Bachmann and other Republicans are urging President Bush to allow oil companies to drill in currently closed areas of Alaska and the Gulf of Mexico, which she says would help offset the financial impact of the bailout.
"If we open it up, we will not only bring down the price of gas at the pump, but we'll create literally hundreds of thousands, in fact it will be millions of jobs, high-paying jobs in the energy sector," said Bachmann.
"There should be some accountability on the firms, the banks, the investors that have got us into this mess."
Bachmann's Democratic challenger in the 6th District, Elwyn Tinklenberg, says her attempt to tie oil exploration to the financial stabilization plan is an incredible distraction and a disservice to those who are seeking real solutions.
Tinklenberg say he, too, has concerns about the Treasury Department's proposal, but he says something needs to be done soon to prevent further erosion in the financial markets.
"We're stabilizing, hopefully, the investments of a large number of people, many of whom are seniors and are relying on this system to provide for their security and their retirement," said Tinklenberg. "It's unfortunate that we've gotten to this position, but it's where we are, and it would be irresponsible not to do something."

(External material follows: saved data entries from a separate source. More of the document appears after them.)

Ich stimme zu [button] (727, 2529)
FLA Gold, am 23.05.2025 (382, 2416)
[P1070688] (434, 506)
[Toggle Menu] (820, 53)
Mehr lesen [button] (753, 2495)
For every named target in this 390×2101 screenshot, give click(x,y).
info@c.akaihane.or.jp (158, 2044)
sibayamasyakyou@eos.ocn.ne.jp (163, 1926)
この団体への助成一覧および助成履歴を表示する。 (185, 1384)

Tinklenberg criticized Bachmann for not seeing early signs of the financial crisis from her position on the House Financial Services committee, which oversees the nation's housing and financial services sectors. The committee roster also includes Minnesota Rep. Keith Ellison, a DFLer who represents the 5th District.

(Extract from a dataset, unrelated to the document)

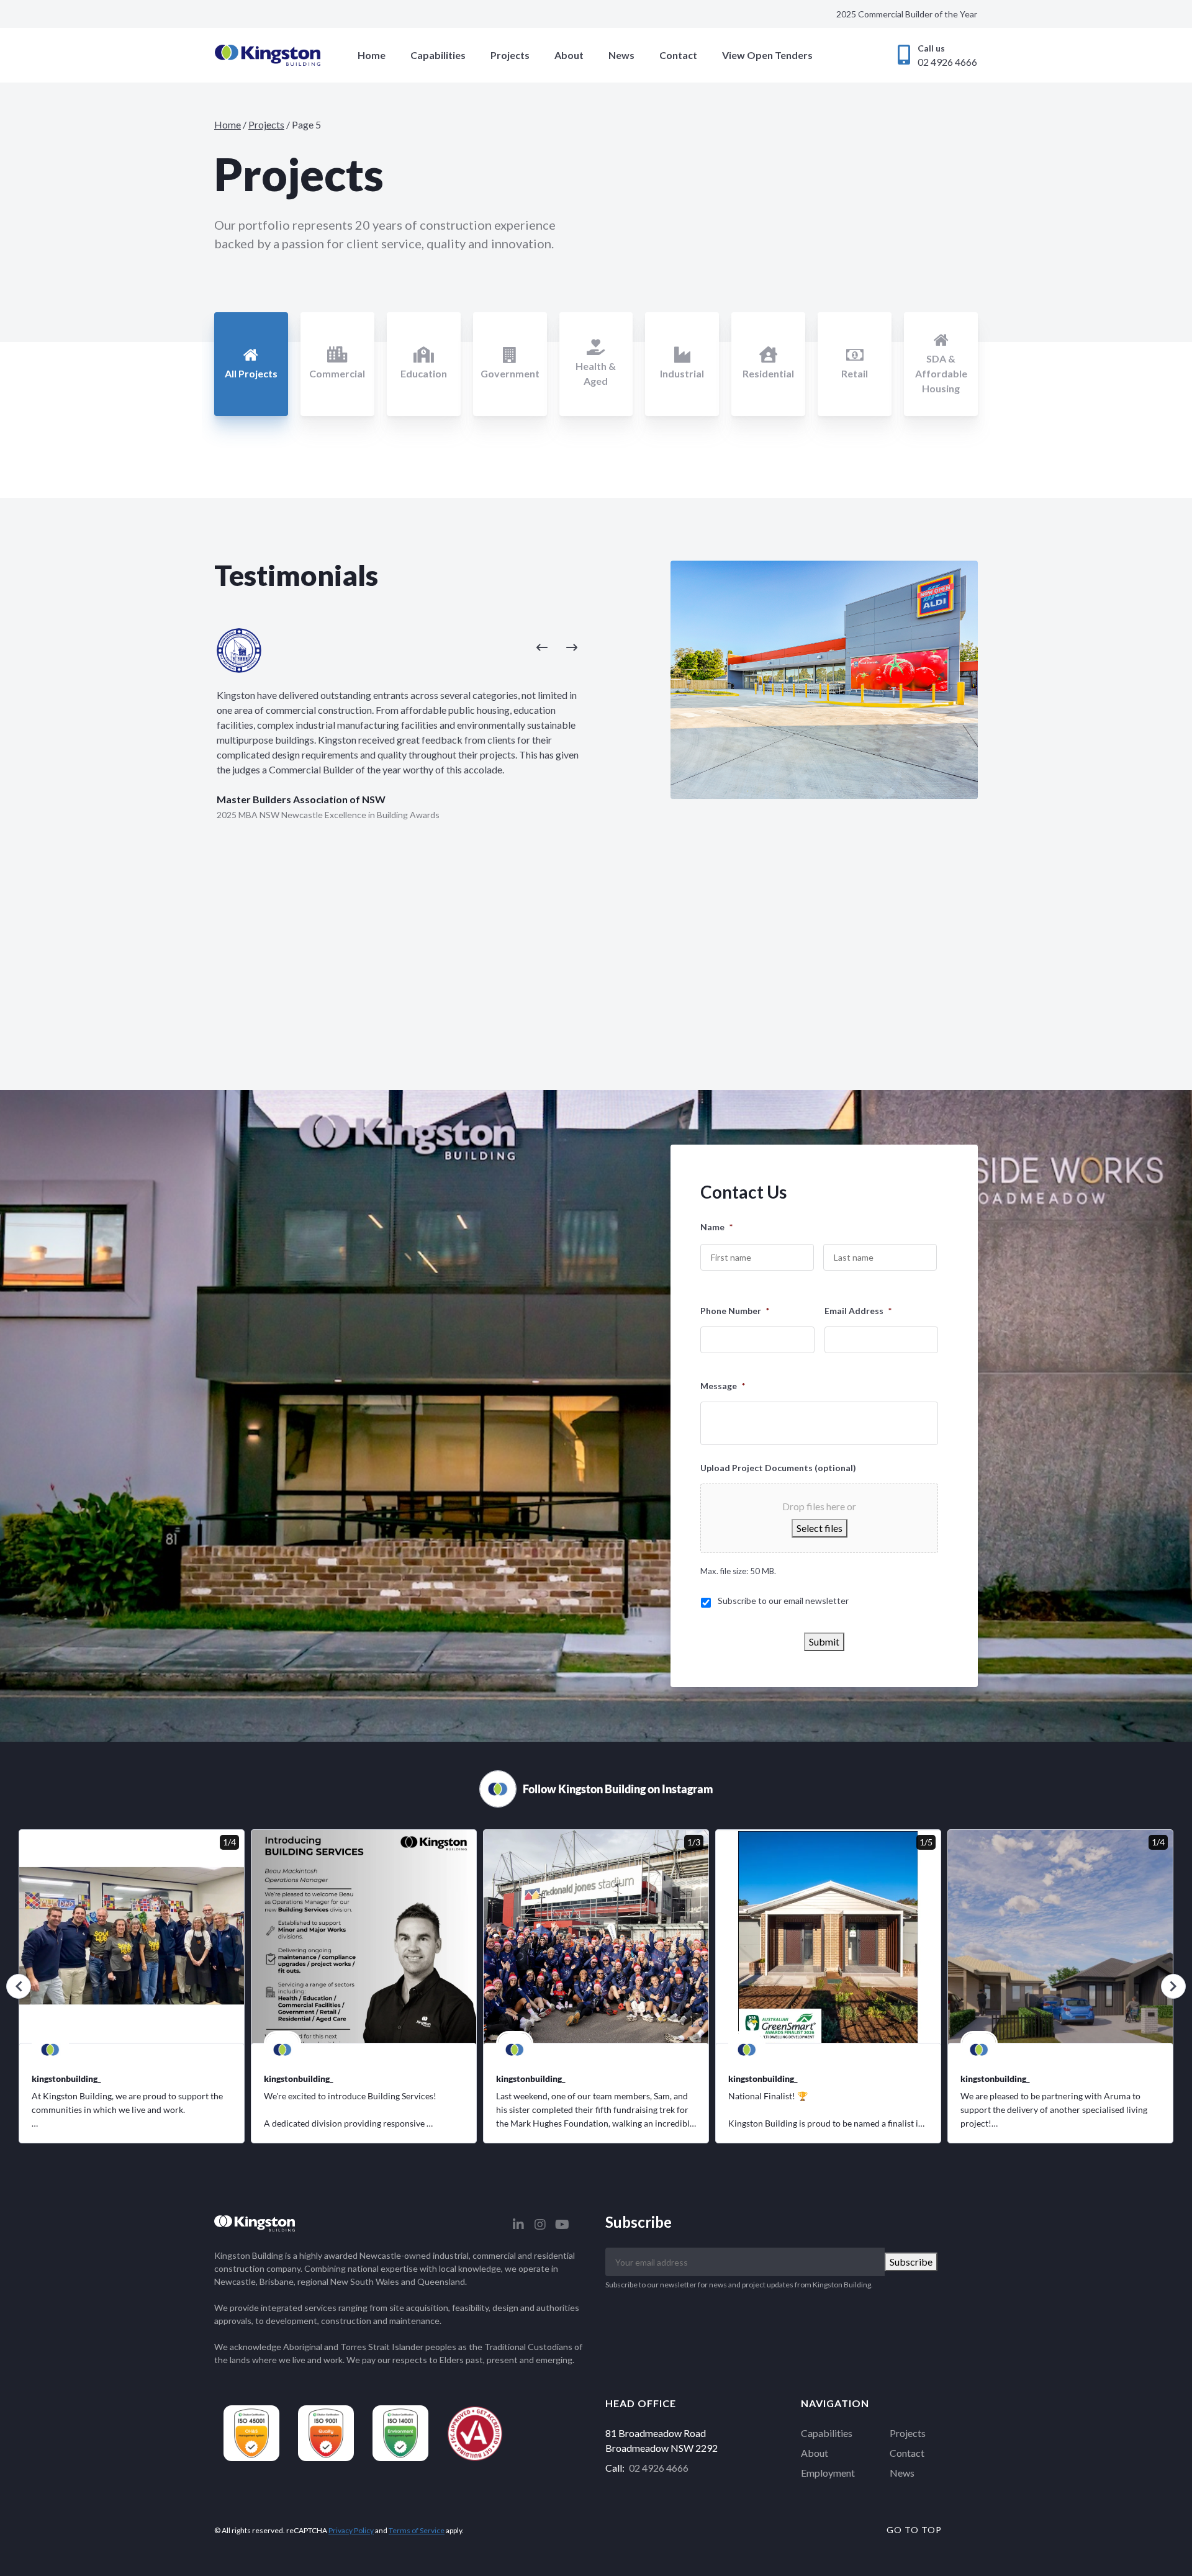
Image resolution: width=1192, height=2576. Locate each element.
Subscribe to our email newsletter (783, 1600)
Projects (510, 55)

A third candidate in the 6th Congressional District race is also urging caution with the bailout plan. Bob Anderson, who's running as an Independence Party candidate, says he wants Congress to make sure the leaders of failed financial companies don't benefit.
"If there's going to be any bailout, there should be some accountability on the firms, the banks, the investors that have got us into this mess," said Anderson. "I think there should be some consequences for their actions. I don't think the American taxpayer should burden all the responsibility for bailing out when this mess was created."
Anderson and Tinklenberg both say they are eagerly waiting for a chance to detail their views on the economy along side Bachmann in a public forum.
With six weeks left before Election Day, there have yet to be any debates in the 6th district with all three candidates.